> _Task_: I need the number of lines in the data that contain the word "will", and nothing beyond it.

> _Given records_:
##############################

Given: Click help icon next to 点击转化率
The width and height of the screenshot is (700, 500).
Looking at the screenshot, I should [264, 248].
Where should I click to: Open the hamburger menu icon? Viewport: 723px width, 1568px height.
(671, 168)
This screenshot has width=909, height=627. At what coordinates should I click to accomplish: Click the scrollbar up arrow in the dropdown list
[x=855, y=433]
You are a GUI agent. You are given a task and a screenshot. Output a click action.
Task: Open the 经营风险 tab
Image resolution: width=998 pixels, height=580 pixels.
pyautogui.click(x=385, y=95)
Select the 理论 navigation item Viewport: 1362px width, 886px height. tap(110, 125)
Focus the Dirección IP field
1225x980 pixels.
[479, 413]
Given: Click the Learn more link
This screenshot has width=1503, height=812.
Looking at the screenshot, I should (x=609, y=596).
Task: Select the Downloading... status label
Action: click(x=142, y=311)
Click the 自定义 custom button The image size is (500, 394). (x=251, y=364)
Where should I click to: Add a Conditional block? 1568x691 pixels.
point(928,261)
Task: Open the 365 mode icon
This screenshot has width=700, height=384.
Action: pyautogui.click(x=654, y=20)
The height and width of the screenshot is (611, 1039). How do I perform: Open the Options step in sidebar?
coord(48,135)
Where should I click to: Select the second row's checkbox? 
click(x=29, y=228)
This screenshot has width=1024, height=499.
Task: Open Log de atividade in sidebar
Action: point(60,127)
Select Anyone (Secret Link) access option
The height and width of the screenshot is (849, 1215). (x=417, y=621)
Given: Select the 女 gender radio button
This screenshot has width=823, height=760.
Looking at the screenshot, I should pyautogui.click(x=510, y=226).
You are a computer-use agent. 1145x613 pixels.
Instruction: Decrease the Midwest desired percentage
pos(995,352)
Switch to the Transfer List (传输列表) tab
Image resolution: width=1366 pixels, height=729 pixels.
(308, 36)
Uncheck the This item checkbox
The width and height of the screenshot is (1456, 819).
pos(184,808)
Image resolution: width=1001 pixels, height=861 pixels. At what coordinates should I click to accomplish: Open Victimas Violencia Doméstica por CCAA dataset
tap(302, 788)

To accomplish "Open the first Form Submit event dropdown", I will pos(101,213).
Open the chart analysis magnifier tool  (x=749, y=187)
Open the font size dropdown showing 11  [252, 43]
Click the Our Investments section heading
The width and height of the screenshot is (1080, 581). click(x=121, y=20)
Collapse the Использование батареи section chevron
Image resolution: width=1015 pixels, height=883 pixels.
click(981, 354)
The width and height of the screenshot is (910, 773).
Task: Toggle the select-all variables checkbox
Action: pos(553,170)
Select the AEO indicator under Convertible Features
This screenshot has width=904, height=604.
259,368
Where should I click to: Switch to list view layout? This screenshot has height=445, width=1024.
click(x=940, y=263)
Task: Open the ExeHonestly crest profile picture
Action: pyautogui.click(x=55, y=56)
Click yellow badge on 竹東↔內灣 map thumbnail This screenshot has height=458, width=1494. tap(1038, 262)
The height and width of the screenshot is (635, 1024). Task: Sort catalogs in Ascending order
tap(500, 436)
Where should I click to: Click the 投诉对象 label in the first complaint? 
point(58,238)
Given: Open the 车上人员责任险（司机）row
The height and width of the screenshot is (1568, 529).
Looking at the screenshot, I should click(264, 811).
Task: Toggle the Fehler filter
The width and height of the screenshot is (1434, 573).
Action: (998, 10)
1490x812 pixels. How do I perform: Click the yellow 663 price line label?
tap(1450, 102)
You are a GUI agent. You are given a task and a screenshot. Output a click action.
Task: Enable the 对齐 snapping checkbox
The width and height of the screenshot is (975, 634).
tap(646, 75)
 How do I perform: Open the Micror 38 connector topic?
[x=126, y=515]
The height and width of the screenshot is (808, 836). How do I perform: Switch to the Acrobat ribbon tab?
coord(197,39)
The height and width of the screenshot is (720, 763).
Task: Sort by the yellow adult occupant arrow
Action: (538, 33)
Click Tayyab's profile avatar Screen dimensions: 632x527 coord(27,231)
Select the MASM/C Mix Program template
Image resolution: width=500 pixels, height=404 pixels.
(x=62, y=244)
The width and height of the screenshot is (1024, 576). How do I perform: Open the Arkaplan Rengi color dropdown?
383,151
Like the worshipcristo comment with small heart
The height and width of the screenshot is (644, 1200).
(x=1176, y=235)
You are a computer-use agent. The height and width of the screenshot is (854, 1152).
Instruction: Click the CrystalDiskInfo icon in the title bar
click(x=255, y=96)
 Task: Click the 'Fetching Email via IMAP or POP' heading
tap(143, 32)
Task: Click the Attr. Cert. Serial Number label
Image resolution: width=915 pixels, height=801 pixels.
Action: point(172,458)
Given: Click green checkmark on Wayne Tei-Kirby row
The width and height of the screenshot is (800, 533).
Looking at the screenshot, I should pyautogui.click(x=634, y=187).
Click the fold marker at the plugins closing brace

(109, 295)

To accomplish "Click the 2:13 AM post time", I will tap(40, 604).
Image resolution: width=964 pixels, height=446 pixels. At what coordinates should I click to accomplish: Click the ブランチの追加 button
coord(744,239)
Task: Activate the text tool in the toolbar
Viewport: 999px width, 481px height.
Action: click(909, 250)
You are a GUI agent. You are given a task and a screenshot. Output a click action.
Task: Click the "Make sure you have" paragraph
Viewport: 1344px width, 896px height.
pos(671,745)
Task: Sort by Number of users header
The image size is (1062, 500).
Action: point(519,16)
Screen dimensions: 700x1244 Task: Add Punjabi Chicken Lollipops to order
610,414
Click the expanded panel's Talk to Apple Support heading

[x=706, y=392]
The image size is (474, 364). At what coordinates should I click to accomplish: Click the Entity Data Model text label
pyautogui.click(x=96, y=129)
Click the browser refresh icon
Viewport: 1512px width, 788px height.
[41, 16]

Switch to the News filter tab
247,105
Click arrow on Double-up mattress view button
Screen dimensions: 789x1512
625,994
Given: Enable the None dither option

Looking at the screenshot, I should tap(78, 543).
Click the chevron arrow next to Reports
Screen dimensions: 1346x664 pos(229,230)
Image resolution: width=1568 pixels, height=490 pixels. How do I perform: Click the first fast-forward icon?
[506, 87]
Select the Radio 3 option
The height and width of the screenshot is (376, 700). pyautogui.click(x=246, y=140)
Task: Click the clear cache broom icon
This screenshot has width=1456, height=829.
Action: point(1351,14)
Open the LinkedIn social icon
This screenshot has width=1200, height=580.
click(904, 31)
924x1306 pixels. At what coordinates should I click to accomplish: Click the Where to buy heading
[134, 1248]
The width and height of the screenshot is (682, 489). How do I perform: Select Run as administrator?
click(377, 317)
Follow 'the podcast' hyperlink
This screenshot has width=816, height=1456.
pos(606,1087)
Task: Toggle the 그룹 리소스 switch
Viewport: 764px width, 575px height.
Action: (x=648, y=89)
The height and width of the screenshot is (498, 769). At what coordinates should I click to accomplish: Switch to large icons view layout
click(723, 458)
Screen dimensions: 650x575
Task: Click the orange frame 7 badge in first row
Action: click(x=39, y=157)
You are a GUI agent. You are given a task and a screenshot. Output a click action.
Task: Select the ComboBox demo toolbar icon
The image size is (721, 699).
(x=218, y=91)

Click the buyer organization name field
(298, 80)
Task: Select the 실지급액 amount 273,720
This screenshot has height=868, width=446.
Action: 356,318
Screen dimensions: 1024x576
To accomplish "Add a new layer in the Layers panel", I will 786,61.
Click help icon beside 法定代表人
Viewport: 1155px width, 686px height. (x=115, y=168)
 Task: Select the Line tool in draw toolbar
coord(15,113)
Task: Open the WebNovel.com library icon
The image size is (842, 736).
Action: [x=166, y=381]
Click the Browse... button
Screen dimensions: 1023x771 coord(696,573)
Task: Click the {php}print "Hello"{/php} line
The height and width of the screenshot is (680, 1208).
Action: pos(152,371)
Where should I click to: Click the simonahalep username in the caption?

##############################

> _Task answer_: 3